**What to work on**:
1 - In the article on Clinigen below, copy the text from "The company has" up to and including "to specialist firms.", switching "clinical trials" to "drug studies".
2 - Pick up the article on Clinigen below after its last sentence and keep writing it.

**Extract to read**:
.....

When AstraZeneca briefly became the largest company in the FTSE 100 earlier this summer its ascent appeared to dovetail neatly between strong investor appetite for pharmaceuticals and public hopes of a Covid-19 vaccine.
Big Pharma does not become so big without a certain ruthlessness. For every blockbuster drug the largest firms develop, many treatments fail to make it – or are cast aside when their earnings potential starts to wane.
A beneficiary of this trend has been Clinigen, a star of the Aim market, which has been built up through a bout of deal-making.
The company has developed a three-pronged business model that has embedded it in the global pharmaceuticals industry. First, Clinigen supplies drugs for clinical trials, a stringently regulated activity that is being outsourced by Big Pharma to specialist firms.
Regulators rightly demand that trials are beyond reproach, so the careful packaging and labelling of drugs that means participating patients have no chance of identifying the placebo is big business.

.....

**Entries provided**:
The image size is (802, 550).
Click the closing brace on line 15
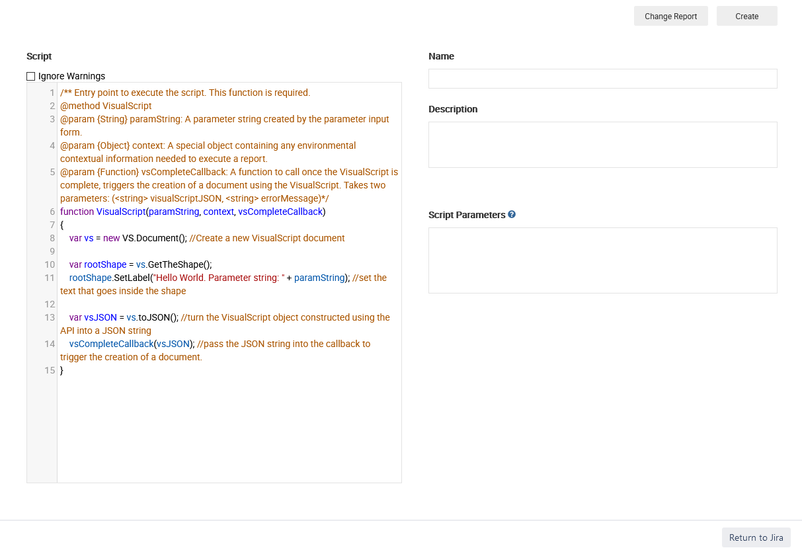click(x=61, y=370)
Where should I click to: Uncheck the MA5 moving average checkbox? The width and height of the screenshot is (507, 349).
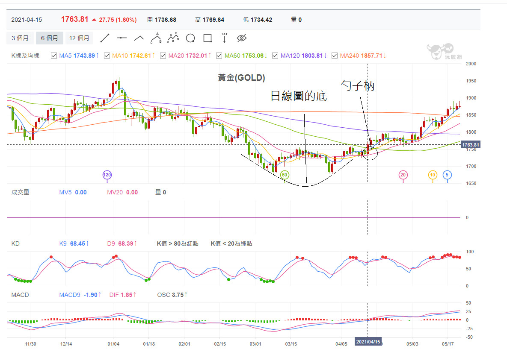pyautogui.click(x=54, y=56)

.....

**Task-by-task answers**:
1 -
The company has developed a three-pronged business model that has embedded it in the global pharmaceuticals industry. First, Clinigen supplies drugs for drug studies, a stringently regulated activity that is being outsourced by Big Pharma to specialist firms.

2 -
Second, the company sources unlicensed medicines that can be prescribed in special circumstances to named patients. These could be drugs that have yet to gain regulatory approval or are being supplied to patients in smaller markets that Big Pharma has deemed not to be commercially worthwhile to seek clearance in. Increasingly, Clinigen can be the sales channel.
Third, its commercial medicine arm, which contributed 44pc of profits last year, capitalises on the knowledge gained elsewhere in the business. Clinigen buys licences for drugs apparently nearing the end of their life and finds new uses for them.